第351話遭遇

「あれ?ハルジオンちゃん…一人?」


ハルジオンが町をキョロキョロとしながら歩いているともう顔なじみのお店のおばさんが話しかけてきた。


「はい、そうだ!クリス様を見ませんでした?」


「見た…けど、あれ?一緒に歩いてたのハルジオンちゃんじゃなかったんだ」


顔をしかめて考え込んでいる。


「どういうことですか?」


「あっ…いやさっきねクリス様が歩いていくの見て、女の子と歩いている風だったからハルジオンちゃんかと思ってたよ」


「女の子…」


「あっわかんないよ!こう遠くからチラッと見ただけだからね!」


「そうですか…どっちに行ったかわかりますか?」


「えっと…向こうだけど」


おばさんはクリス様が歩いていった方を指さした。


「ありがとうございます!私行ってみますね」


ハルジオンはおばさんにお礼を言って言われた方に向かった。


少し行くと一軒のお店の前にクリス様の馬が繋がれていた。


「あっ!」


ハルジオンが駆け寄ると馬はハルジオンがわかったのかハルジオンの髪をハムハムと噛み付く。

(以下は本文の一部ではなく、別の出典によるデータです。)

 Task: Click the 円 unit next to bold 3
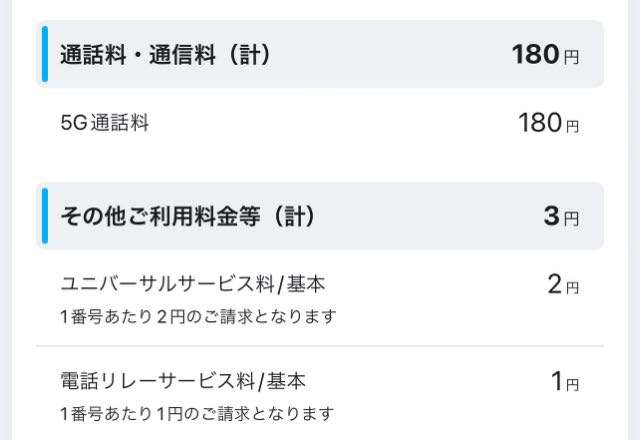click(571, 219)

「うふふ、お腹すいてるのかな?厩舎に戻ったらご飯あげるからね」


ハルジオンは笑って馬を撫でると…


「お前のご主人様はこの中かな?」


店を見つめた。


そこは最近出来たばかりの飯所だった、話には聞いていたがまだ行ったことのない店だった。


カランッ!


扉を開くと鈴の音がなり店の店員がこちらを向く。


「いらっしゃいませ!おひとりですか?」


「あっすみませんお客ではなく人を探していて…」


「人、ですか?待ち合わせとか?」


「いえ、えっと…クリス様ってわかりますか?ここの領主の…」


「ああ、はい!領主様にはご挨拶に伺いましたがクリス様は話だけで直接伺った事はないんですよ…」


店員さんが申し訳なさそうに眉を下げた。


「店長なら知ってるかな?」


店員さんが店長に聞きに行こうとすると…


「すみません…話が聞こえて…クリス…様をお探しとか?」


店員さんと話していると一人の女性が話しかけてきた。


可愛い顔で歳は自分と同じくらい、格好を見るが町で見かけたことがない、旅商人かな?


ハルジオンは女性を見ると


「何かご存知ですか?」


「えっと……あなたはクリス様とどのようなご関係が?一応クリス様は領主のご子息ですから身元も分からない方にお話する訳には…」


怪しみながらジロっと全身を見られた。


「これはすみません!私、クリス様のお屋敷でメイドをしております、ハルジオンと申します」


「ハルジオン…さん…メイド…」


ふーんと私の格好を見て納得したようで頷く。


「それでクリス様の事をご存知で?えっと…お名前は?」


ハルジオンが聞くと


「イブ…と申します。旅商人の娘ですがそろそろ拠点の町を作ろうかとしております。その場所をタウンゼントにしようかと悩んでおります」


イブさんはニッコリと笑って顔をあげた。